Moomins on the Riviera (Finnish title: Muumit Rivieralla) is a 2014 Finnish-French animated family comedy film directed by Xavier Picard and produced by Hanna Hemilä, who is also co-director. The film is based on Moomin comic strips by Tove Jansson and Lars Jansson.

The film is a co-production of Finnish Handle Productions, French Pictak Cie and Chinese Sandman Animation Studio. Written by Leslie Stewart, Annina Enckell, Hanna Hemilä, Xavier Picard and Beata Harju, the English version of the film stars Russell Tovey as Moomin, Nathaniel Parker as Moominpappa and Tracy Ann Oberman as Moominmamma. The film is based on the Moomin Tove Jansson's original comic strip: Moomin on the Riviera and it is the first animated feature based on the comic strips.

In the film, the Moomins along with Snorkmaiden and Little My sail for the Riviera, where their unity is threatened. Snorkmaiden is dazzled by the attentions of the playboy Clark Tresco and Moominpappa befriends an aristocrat called Marquis Mongaga, while Moomin and Moominmamma decide to move to the beach in order to escape all the glamorous extravagance. Moomins on the Riviera was  released theatrically on 10 October 2014 in Finland to celebrate the 100th anniversary of Tove Jansson's birth. In the United Kingdom, the film made its premiere on 11 October 2014 at BFI London Film Festival and it had a wider theatrical release on 22 May 2015.

Plot
At night, while the Moomin family and residents of Moominvalley enjoy a party around a bonfire atop a cliffside, a pirate ship mistaking the blaze for a lighthouse crash into rocks at sea, forcing the crew to abandon ship and their hostages, Mymble and Little My.

The next morning, Moomin is stuck between deciding to help Moominmamma with washing, going fishing with Snufkin and acting out a scene with Snorkmaiden, wishing he knew how to say no to others. While acting out the scene, Moomin spots Mymble struggling to swim ashore and dives into the ocean to save her from drowning. Spotting the shipwreck, the Moomins decide to go and salvage what they can, taking a mirror, books, a chest of tropical seeds and several crates of fireworks, but leaving the chest of gold. Little My (who stayed in the ship's crows nest) eventually follows the family home from the ship on the back of a shark. The pirates follow the family back to Moominhouse upon spotting them with their cargo, but leave after discovering their gold is still on the ship, which has begun to sink.

At night, Snorkmaiden suggests going to the Riviera after reading a magazine with her idol, Audrey Glamour. The Moomins, Snorkmaiden and Little My set sail, but get lost in a storm and wind up on a deserted island.

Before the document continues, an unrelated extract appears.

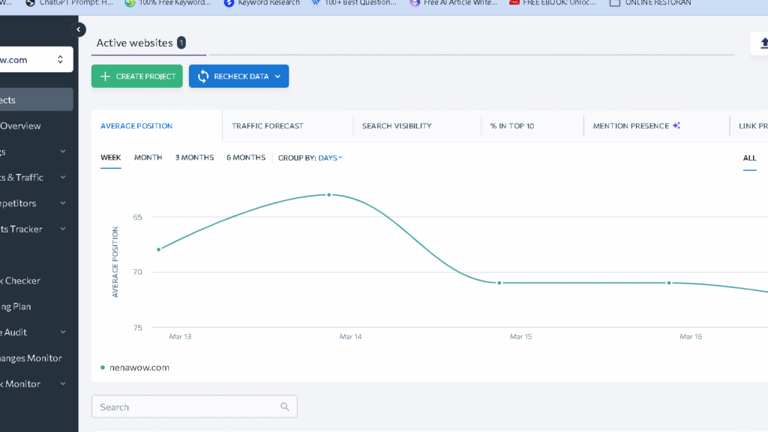768x432 pixels.
Task: Open the Changes Monitor section in sidebar
Action: coord(31,358)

A box floats ashore containing thousands of bugs uttering insults and bad language, which the group gathers into a bag to take with them. At night, Snorkmaiden notices the lights of the Riviera not too far away from their location, and the family arrive on the shores the next morning.

While exploring the town, the family arrive at The Grand, the Riviera's resort hotel. Moominpappa introduces the family as "DeMoomin of Moominvalley", and are offered the Royal Suite to stay in. The family struggles to fit in among the affluent residents, however Moominpappa soon becomes friends with Marquis Mongaga, an artist who admires his bohemian eccentricity, and Snorkmaiden begins to spend her time with Audrey Glamour, and playboy Clark Tresco, much to Moomin's displeasure. Moomin and Moominmamma, both feeling that they don't fit into the rich lifestyle, decide to go and live under their boat on the beach.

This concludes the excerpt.